The federal government’s total debt increased to nearly Rs60 trillion and was mostly caused by borrowing from domestic and international sources to close the fiscal deficit.
According to figures released on Tuesday by the State Bank of Pakistan (SBP), the government’s total debt increased by 22.11% year over year to Rs61.75 trillion in July 2023 from Rs50.57 trillion in July 2022.
When compared to Rs60.84 trillion in June 2023, the government debt increased sequentially by 1.49% month over month. The primary cause of the rising debt load is the budget deficit, which was filled by borrowing from both local and international sources.
According to figures from the central bank, the majority of the debt—at Rs39.02 trillion, representing a growth of 24.08% year over year—was domestic. This included Rs29.59 trillion in long-term debt and Rs9.29 trillion in short-term debt. The remaining Rs22.73 trillion was external debt.
The government’s long-term debt climbed by 24.44% year over year to Rs29.59 trillion at the end of July 2023, up from Rs23.78 trillion during the same period last year. Similar to the long-term debt, the short-term debt increased by 27.14% year over year to Rs7.31 trillion in July 2022.
The Pakistan Investment Bonds (PIBs), which increased by 27.40% year over year to account for Rs22.06 trillion of the long-term domestic debt. Market Treasury Bills (MTBs), which represent short-term domestic debt, totaled Rs 9.22 trillion, up 27.14% year over year.
In July 2023, borrowing through Naya Pakistan Certificates (NPCs) had increased by 26.71% YoY to Rs139 billion. According to a breakdown of the government’s external debt, long-term loans accounted for roughly Rs22.67 trillion, while short-term loans accounted for Rs65.2 billion.
In the final fiscal year of 2022–2023, the overall debt and obligations of the nation increased by 29% to Rs77.1 trillion.
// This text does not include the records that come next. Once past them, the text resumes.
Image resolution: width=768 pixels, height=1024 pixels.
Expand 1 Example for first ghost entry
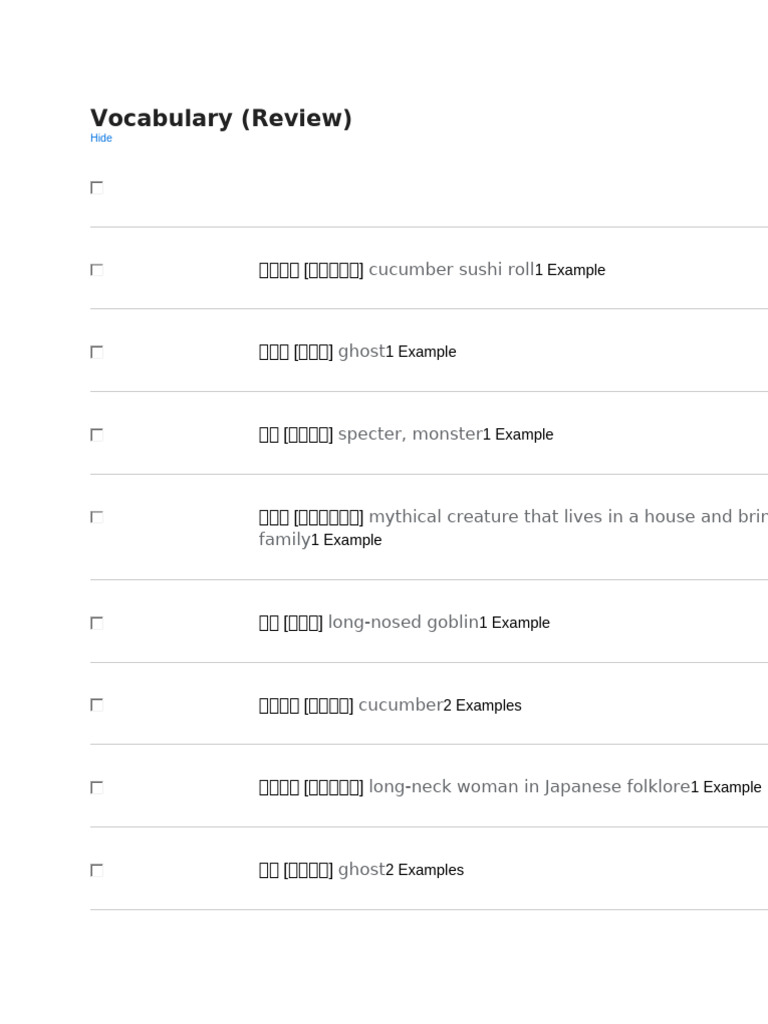tap(421, 351)
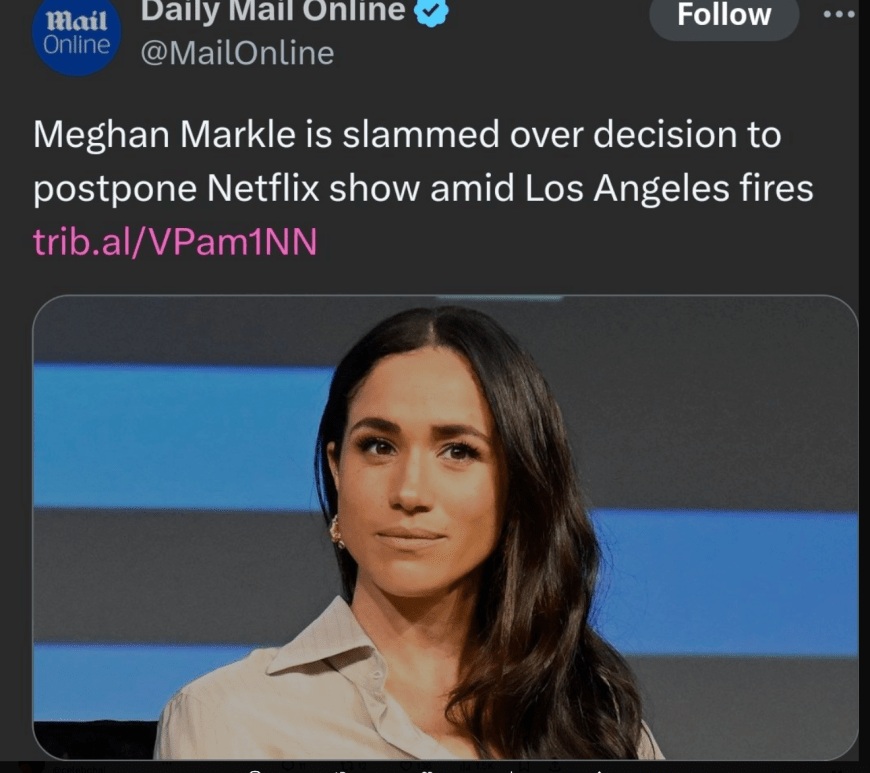
Task: Click the @MailOnline handle
Action: coord(237,52)
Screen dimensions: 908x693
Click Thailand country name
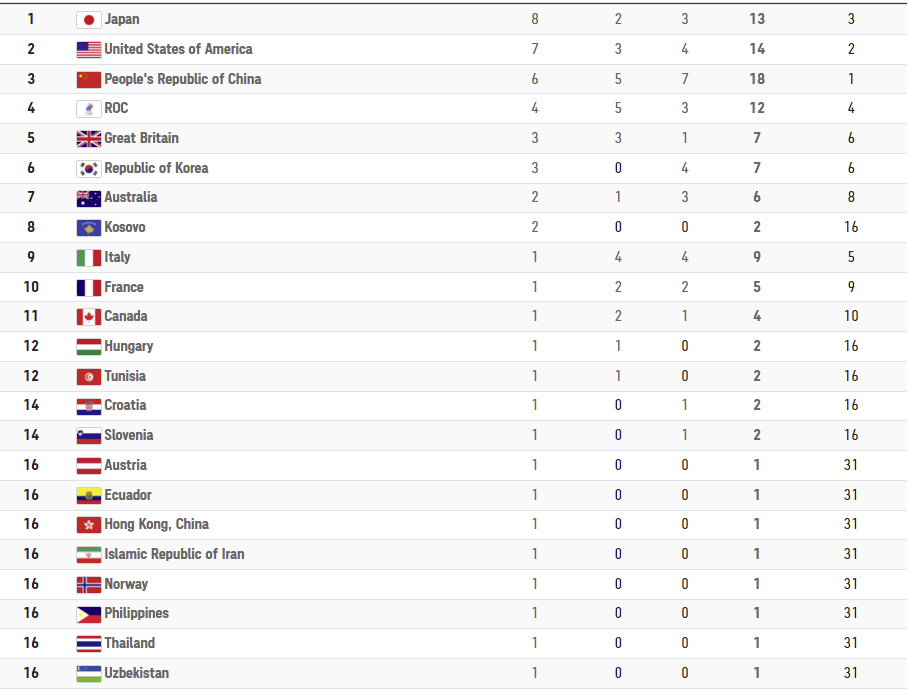point(130,643)
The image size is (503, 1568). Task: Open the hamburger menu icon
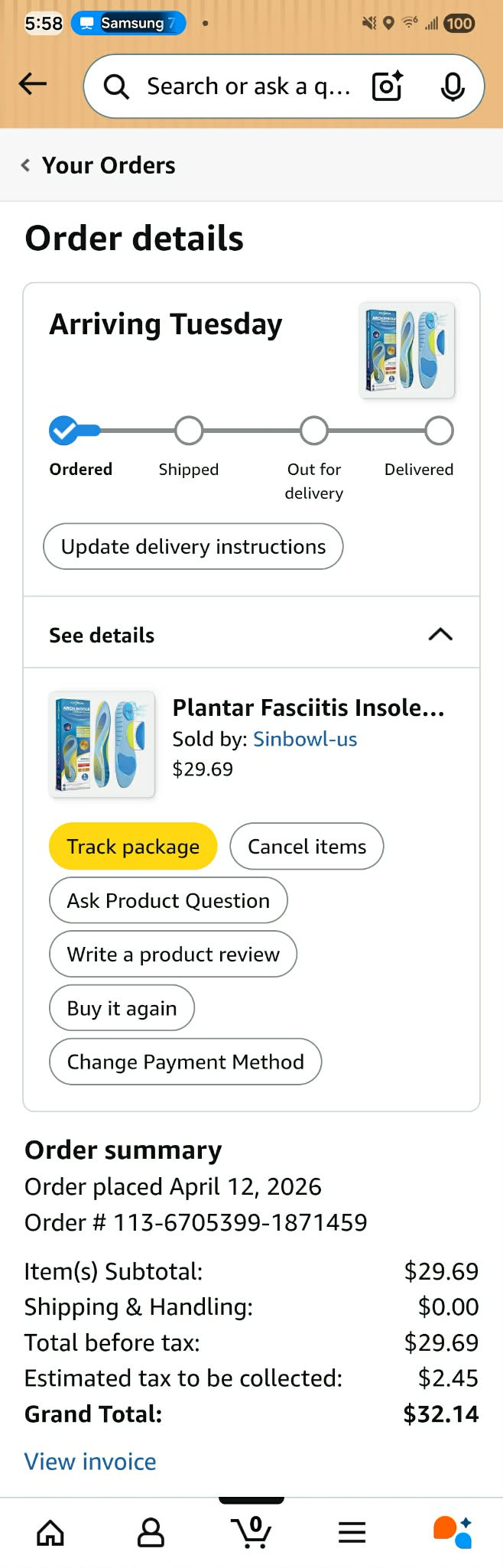click(352, 1532)
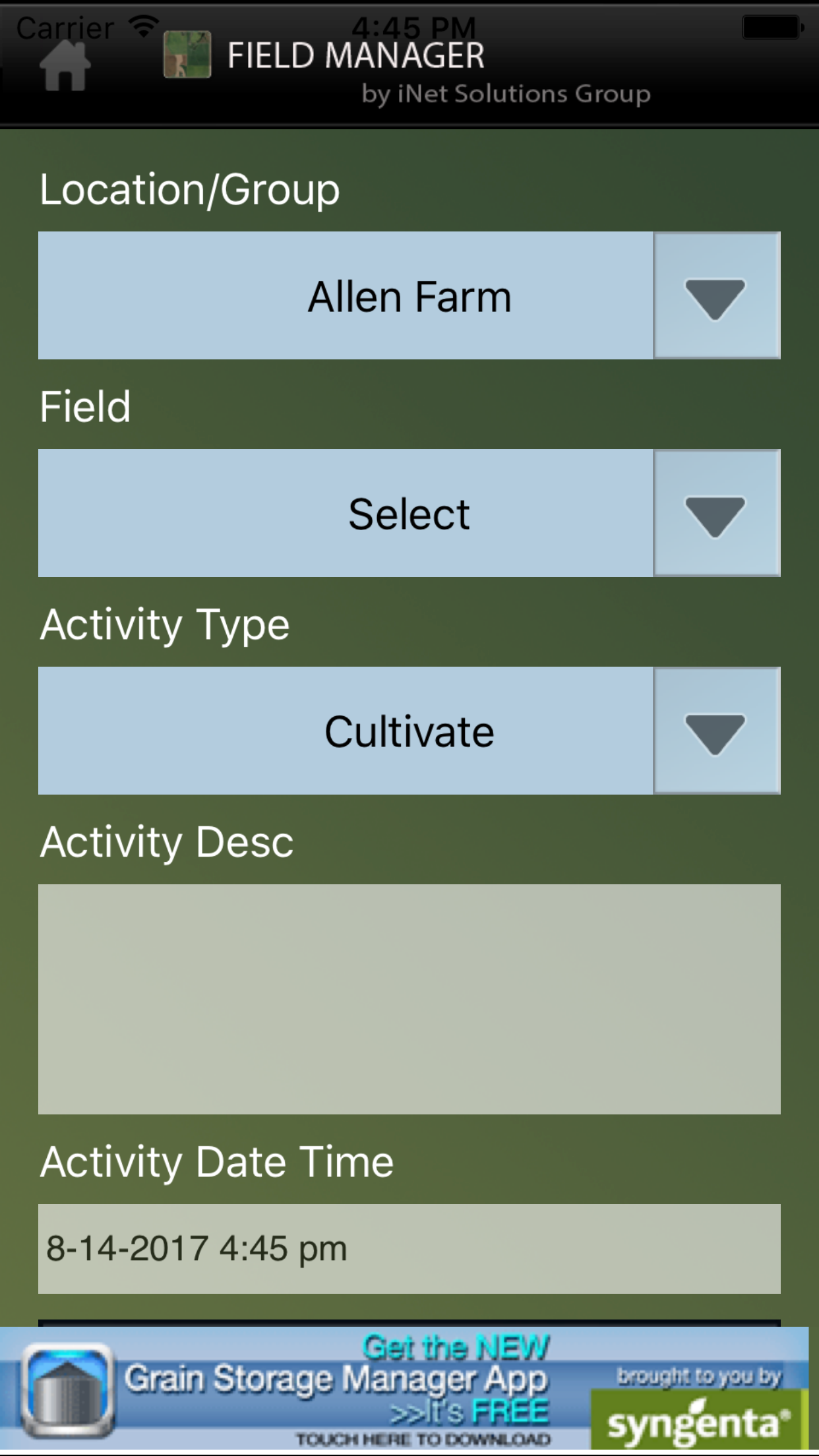Click the Grain Storage Manager App ad text
This screenshot has width=819, height=1456.
click(x=336, y=1379)
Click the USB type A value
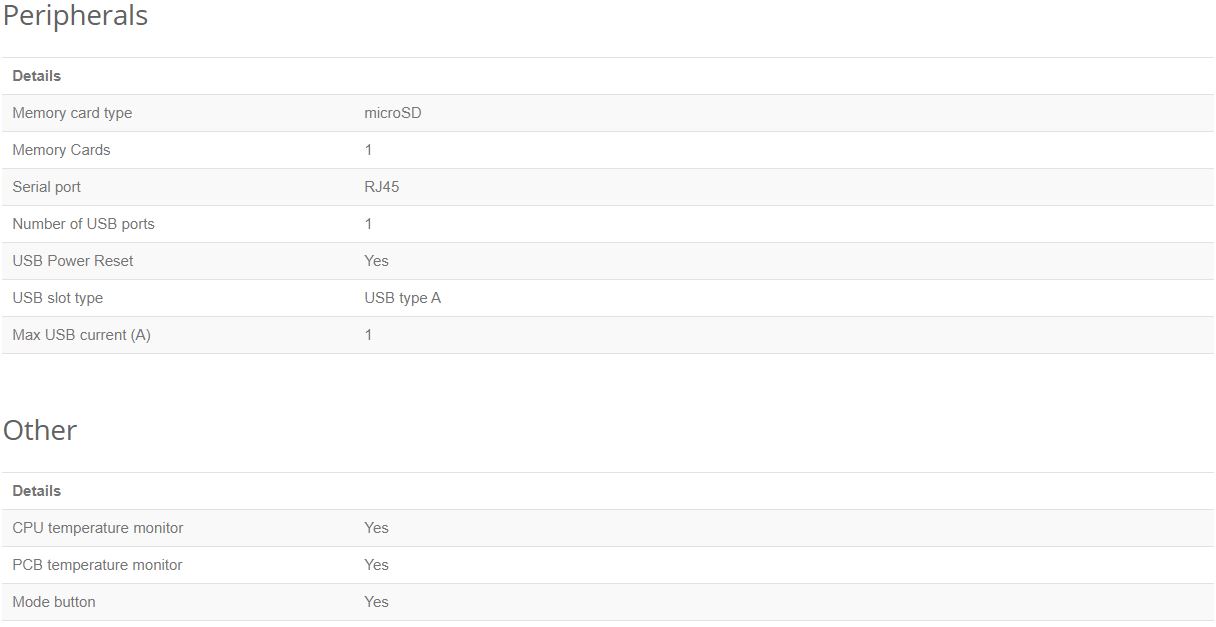 pos(402,298)

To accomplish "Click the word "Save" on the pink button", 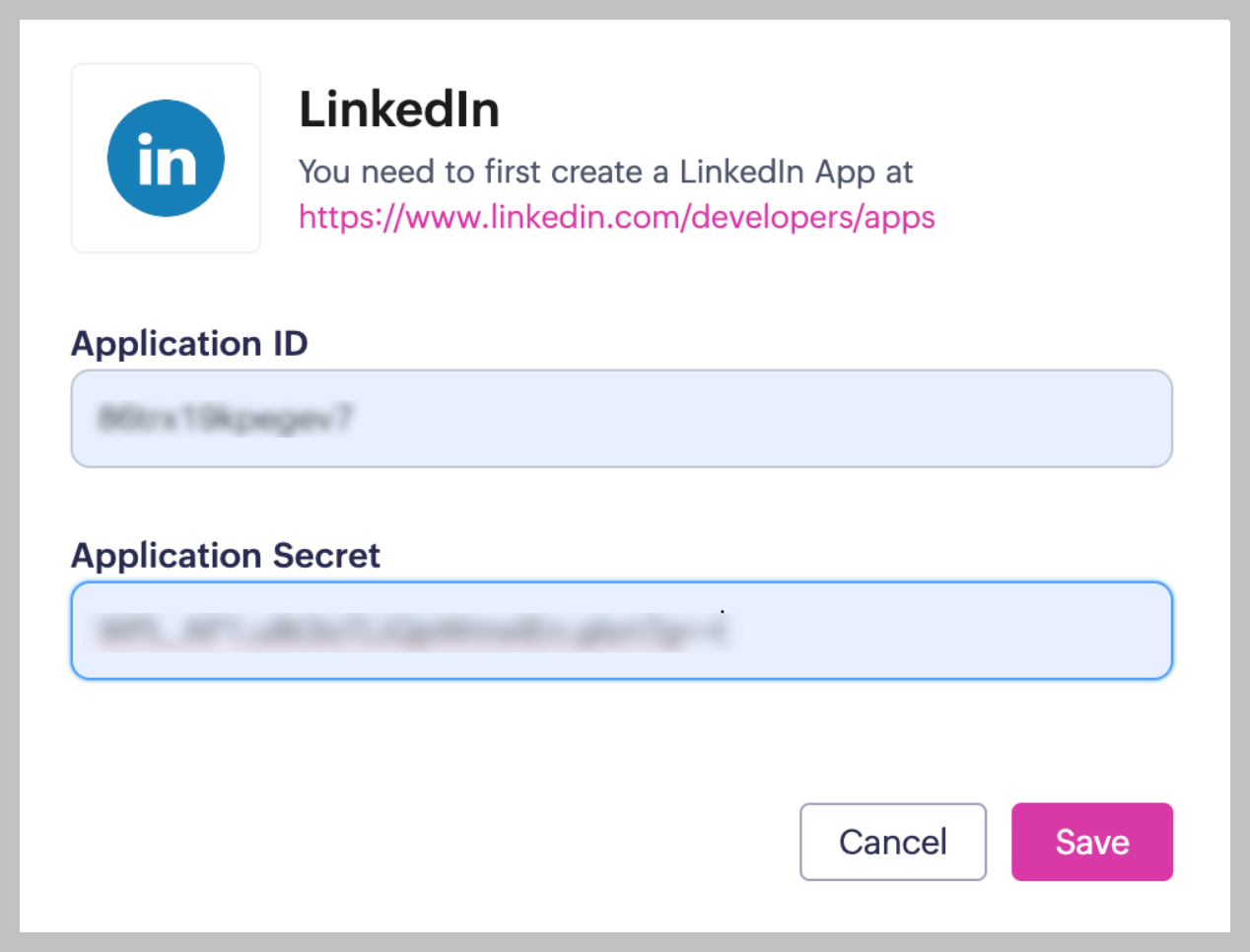I will click(1092, 842).

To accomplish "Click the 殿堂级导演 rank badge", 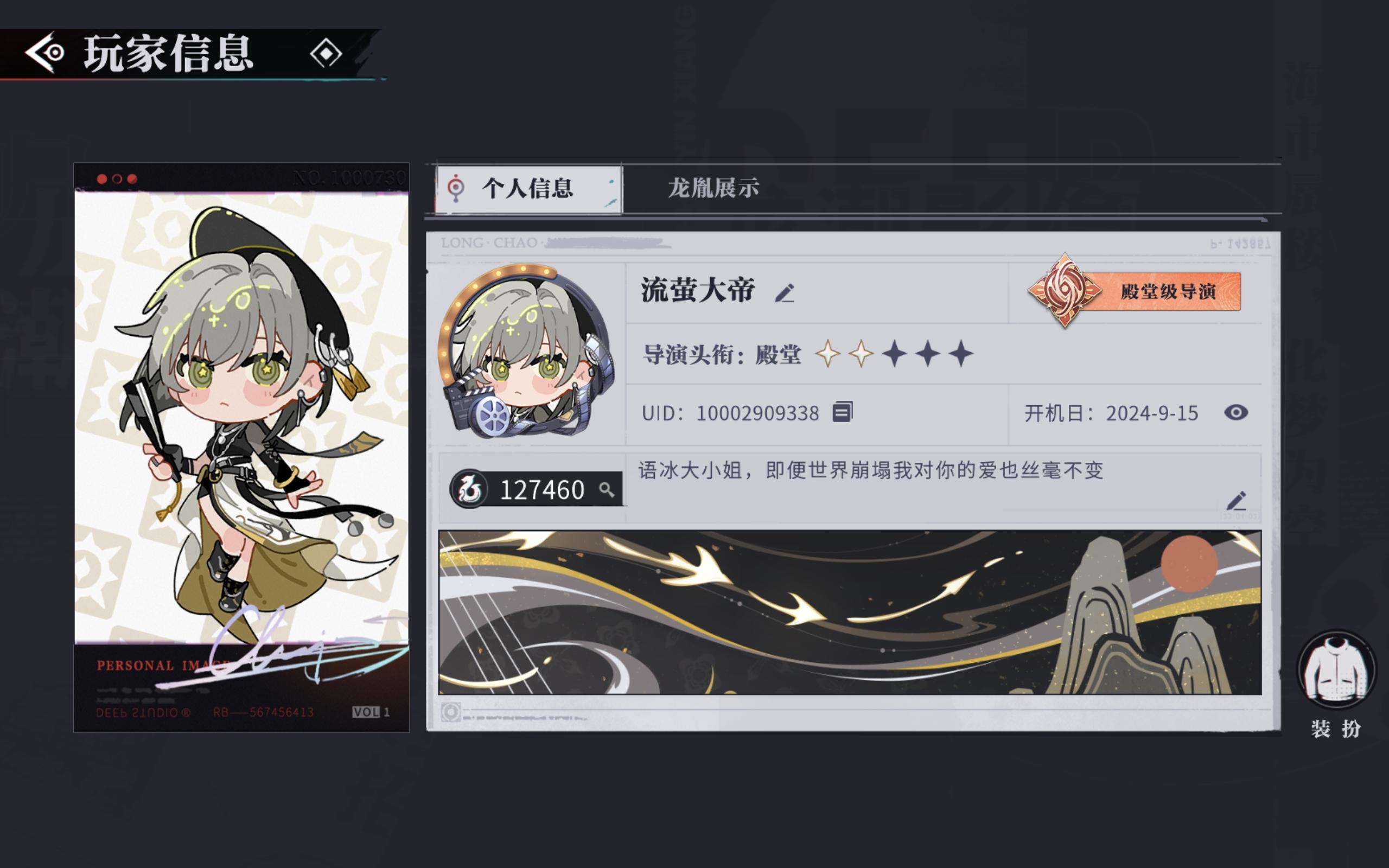I will coord(1135,291).
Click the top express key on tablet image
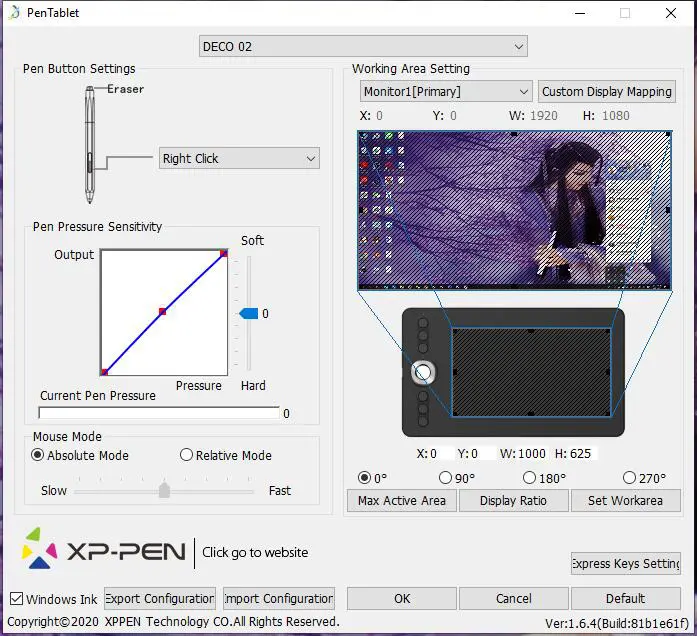This screenshot has width=697, height=636. coord(423,324)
The nation’s debt and liabilities, including domestic and international, came to Rs77.104 trillion at the end of the previous fiscal year, up from Rs59.772 trillion the year before.
The government borrowed significantly from domestic sources, specifically commercial banks, to compensate for its growing budget deficit as well as the burden of repaying its domestic debt.
The country borrows money to cover budget deficits, close current account gaps, increase foreign exchange reserves, and more from commercial lenders, multilateral organizations, the Paris Club, and international financial organisations.
However, the amount of foreign debt increased as a result of a sharp decrease in the value of local currency, reaching Rs32.495 trillion in FY2023. Over the previous fiscal year, the value of the rupee decreased by 41%.